During experimental study of allograft rejection in mice, Groer (1930) observed two blood group antigen systems in mice —Antigen 1 common to all strains of mice; Antigen 2 present in certain strains of mice only which is related to allograft rejection and tumour immunity.
This was called H2 antigen. In mice, H2 antigen is major histocompatibility antigen coded for by a closely linked multi-allelic cluster of genes (H2 complex) located in chromosome 17.
HLA Complex:
The human counterpart of H2 antigen system of mouse are alio antigens present on surface of leucocytes and are called human leucocyte antigens (HLA); and cluster of genes encoding for them is termed as HLA complex.

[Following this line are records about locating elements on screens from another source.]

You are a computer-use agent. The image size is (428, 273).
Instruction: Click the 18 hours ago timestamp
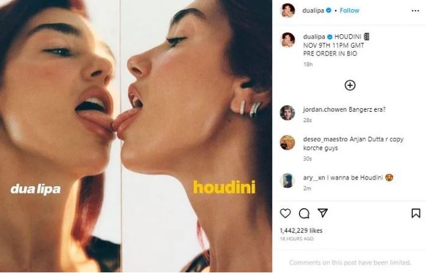coord(297,239)
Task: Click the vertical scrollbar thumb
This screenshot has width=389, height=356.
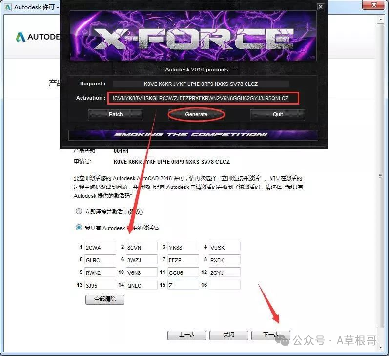Action: (381, 176)
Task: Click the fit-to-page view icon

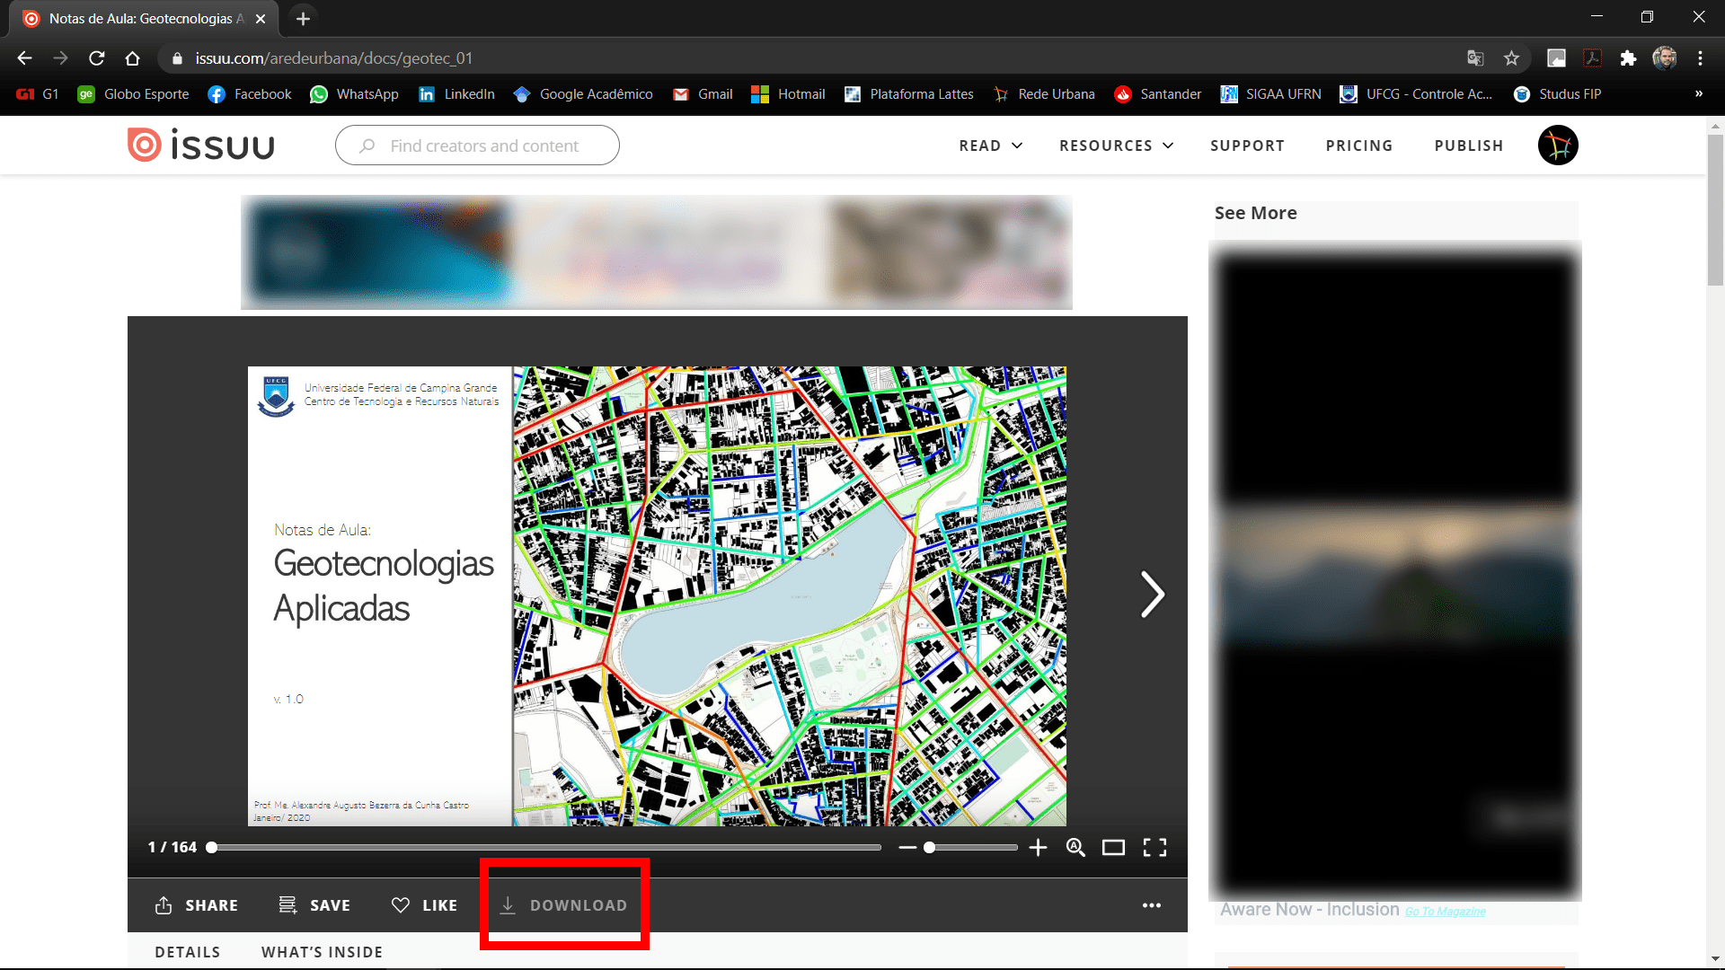Action: [1114, 847]
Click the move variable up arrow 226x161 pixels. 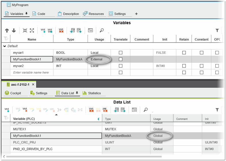7,30
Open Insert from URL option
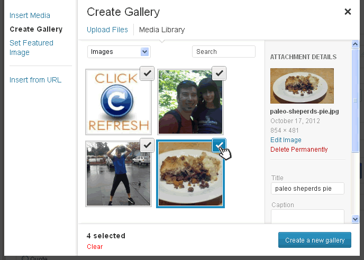Viewport: 364px width, 260px height. pos(35,80)
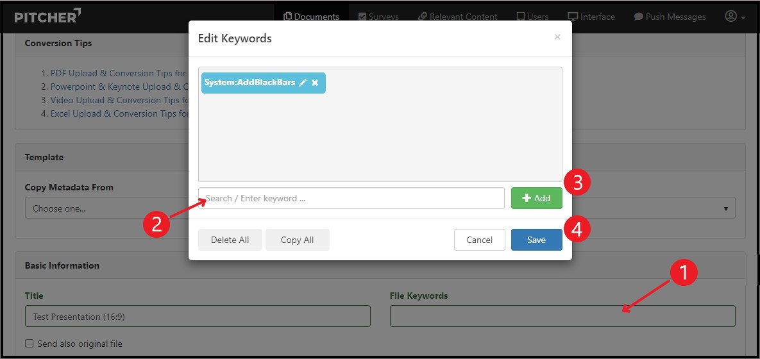Open the Documents tab
The image size is (760, 359).
tap(311, 17)
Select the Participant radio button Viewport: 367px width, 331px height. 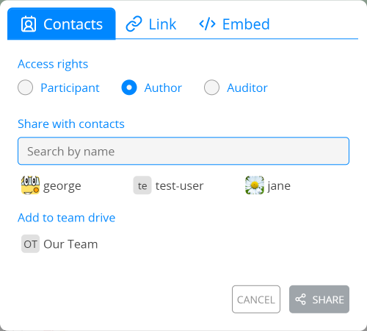coord(25,88)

The term histocompatibility refers to the degree of compatibility or lack of it between the given tissues. By histocompatibility antigen is meant cell surface antigen that can evoke immune response to an incompatible host terminating in allograft rejection.

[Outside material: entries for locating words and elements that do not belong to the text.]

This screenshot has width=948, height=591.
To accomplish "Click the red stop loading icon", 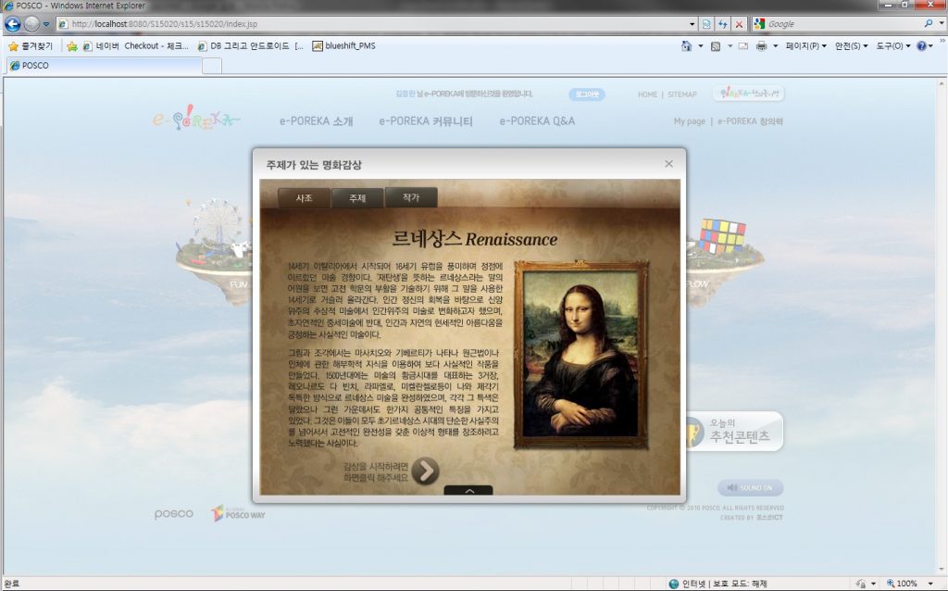I will click(739, 24).
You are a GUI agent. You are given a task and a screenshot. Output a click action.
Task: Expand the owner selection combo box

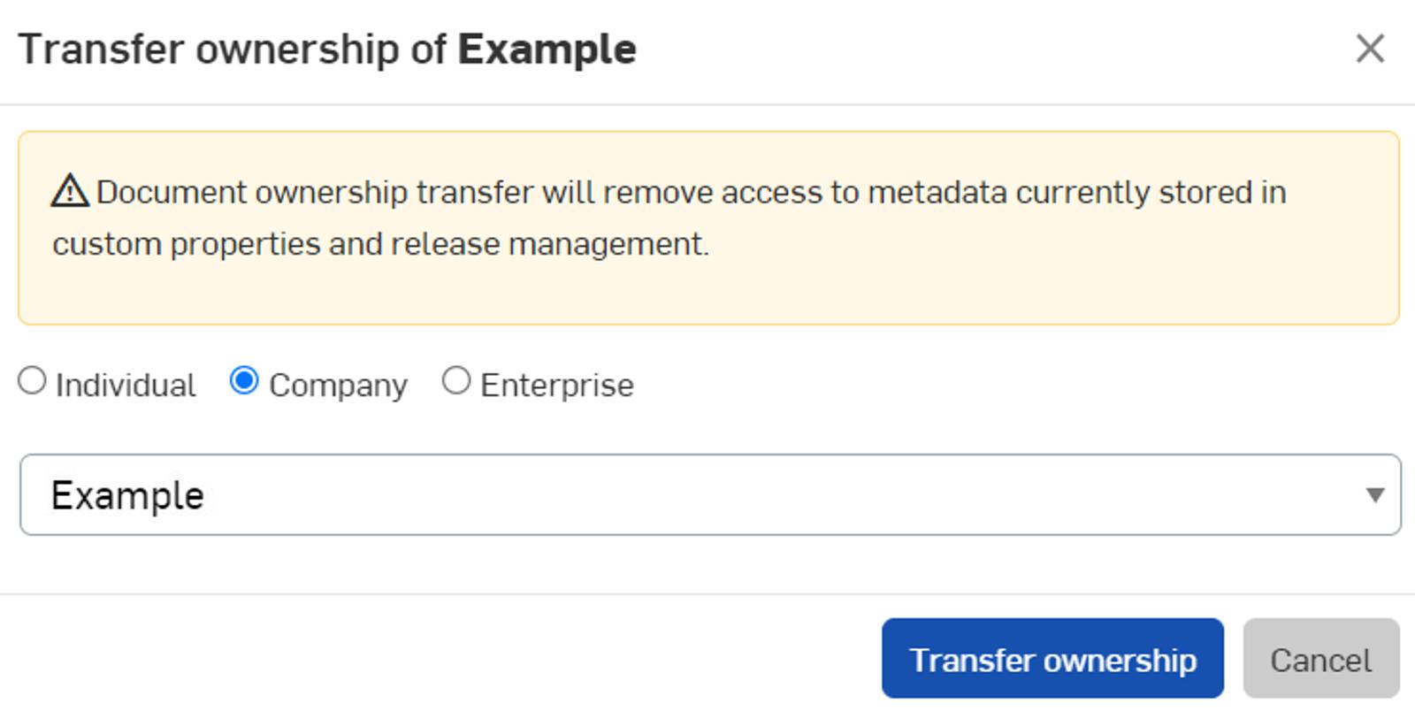[x=708, y=494]
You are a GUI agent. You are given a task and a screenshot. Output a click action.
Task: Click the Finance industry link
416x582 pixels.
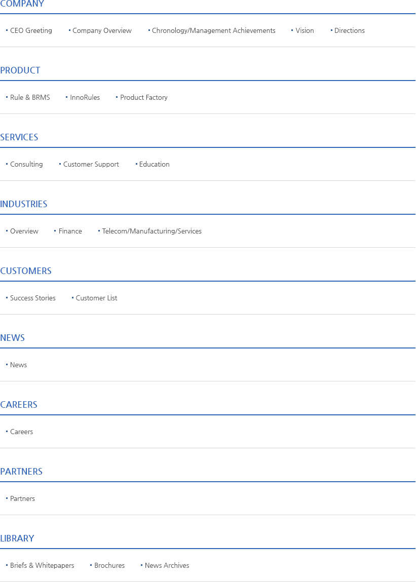pyautogui.click(x=70, y=231)
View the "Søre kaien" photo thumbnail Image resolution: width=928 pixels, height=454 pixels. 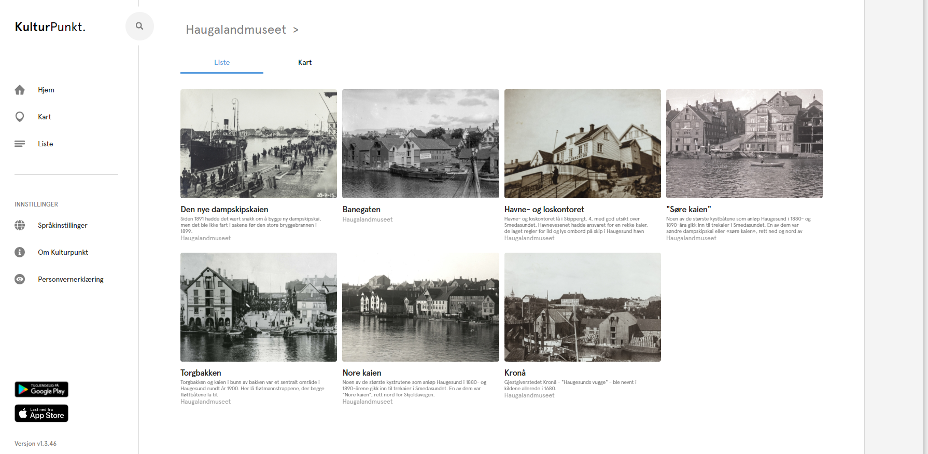click(744, 144)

The HLA complex of genesis located in three regions on short arms of chromosome 6 and consists of eight genetic foci grouped in three classes. They are termed class I (HLA—A, B, C), class II (HLA—DP DO DR) and class III genes and their products provide a system for intercellular communication.

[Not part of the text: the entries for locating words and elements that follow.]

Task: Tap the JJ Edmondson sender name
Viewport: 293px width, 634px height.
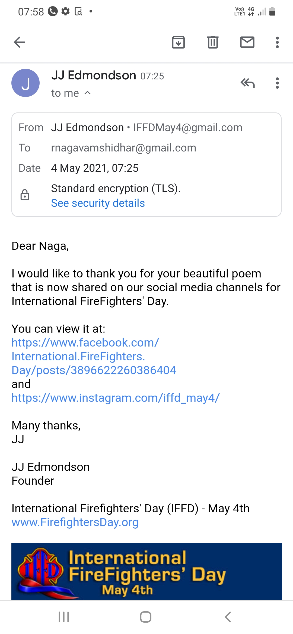Action: click(x=94, y=75)
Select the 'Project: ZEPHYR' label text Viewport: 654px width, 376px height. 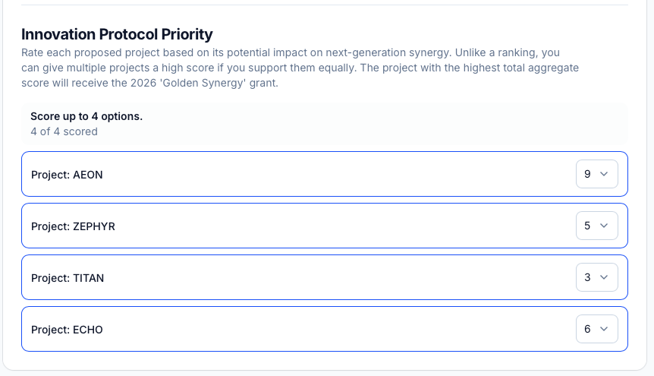(73, 226)
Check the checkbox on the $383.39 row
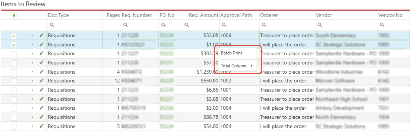The width and height of the screenshot is (410, 131). (14, 54)

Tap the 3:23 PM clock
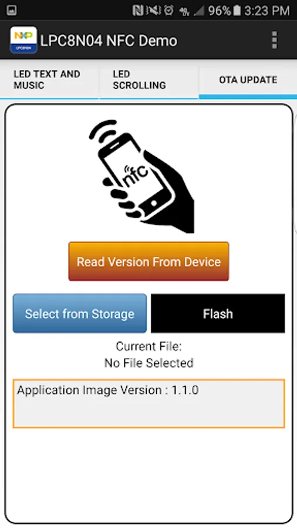pyautogui.click(x=267, y=11)
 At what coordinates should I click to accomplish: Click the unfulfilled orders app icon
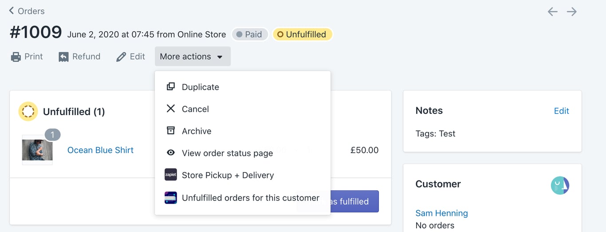(x=170, y=198)
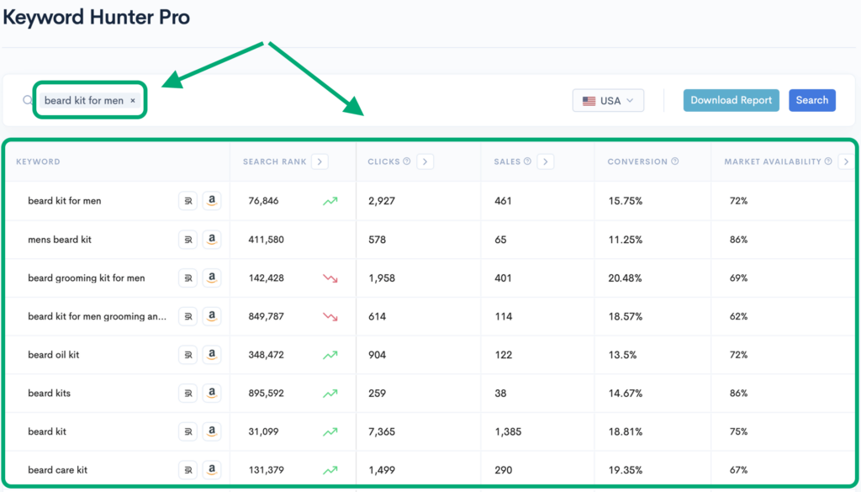Select the 'beard kit' keyword row
This screenshot has height=492, width=861.
47,431
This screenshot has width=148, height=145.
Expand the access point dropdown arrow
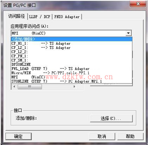coord(129,33)
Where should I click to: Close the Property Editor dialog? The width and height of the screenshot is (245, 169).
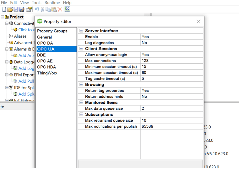[x=199, y=21]
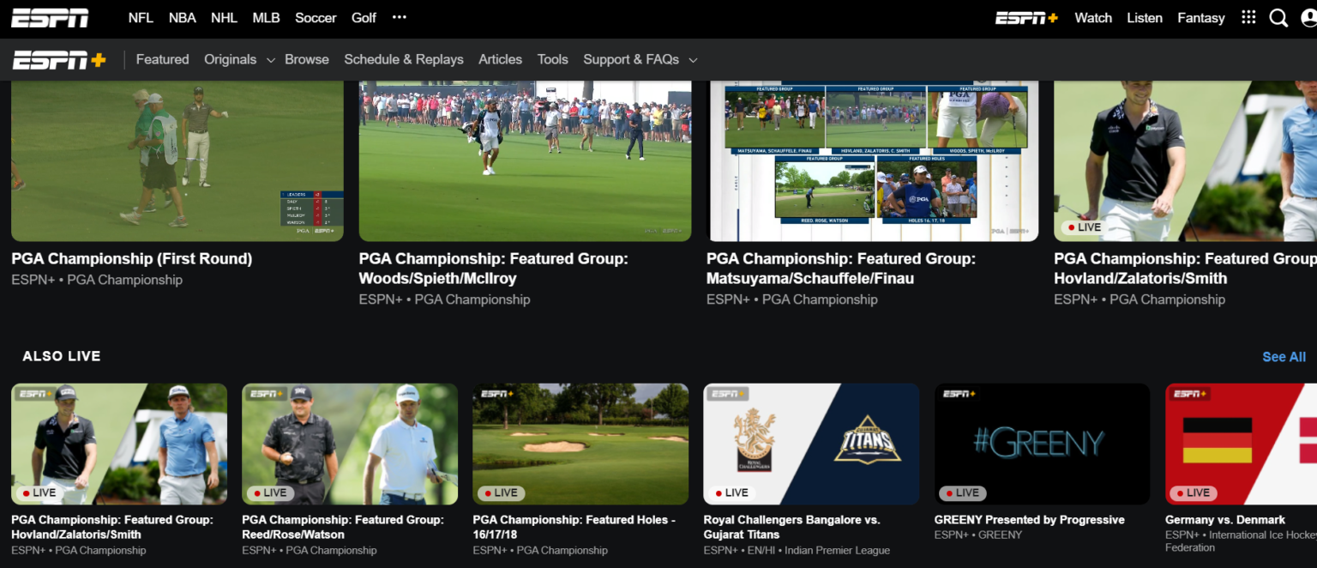The image size is (1317, 568).
Task: Switch to the Featured tab
Action: click(x=162, y=58)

MHC antigens are essential for recognition of antigen by T-cells. They can only bind to antigen that are associated with these molecules. T helper cells with CD4 molecules on their surface recognise antigen in association with MHC class II molecules while T cells with CD8 molecules are restricted by MHC class I molecules. MHC class III products are important complement system and responsible for many cellular events.
Indications of HLA typing:
HLA antigens are widely distributed in tissues except red blood cells which contains only ABH antigens.
i. HLA system is very useful in tissue typing and matching prior to transplantation.
ii. It can be also used in paternity determination, anthropological survey and in establishing association between HLA and disease susceptibility.
iii. HLA-B27 is associated with ankylosing spondylitis, more frequently seen among the Caucasians (0.2%).
iv. Other diseases showing strong association with HLA include Reiter’s syndrome, juvenile rheumatoid arthritis, acute anterior uveitis, Coeliac disease and Grave’s disease.
HLA Typing:
i. Class I loci, HLA-A, B, C are detected by complement dependent cytotoxic reactions. Non-specific antiserum is collected from patients with whole blood transfusion and multiparous women who are often sensitized by foetal antigens. Monoclonal antibodies are now available. Lymphocytes of donor is typed against a panel of standard and recipient sera in presence of complement.
ii. Class II antigens are identified by mixed leucocyte reaction (M.L.R.). This is done by co-cultivation of donor and recipient lymphocyte to permit DNA synthesis. Enhanced DNA synthesis in the responder cells indicates more foreignness of class I MHC antigen.
iii. Preformed cytotoxic antibodies in patient’s sera is measured by mixing with donor’s lymphocytes and complement. Cytotoxic or cytolytic effect on donor’s lymphocytes indicates that recipient’s serum is reactive against the graft.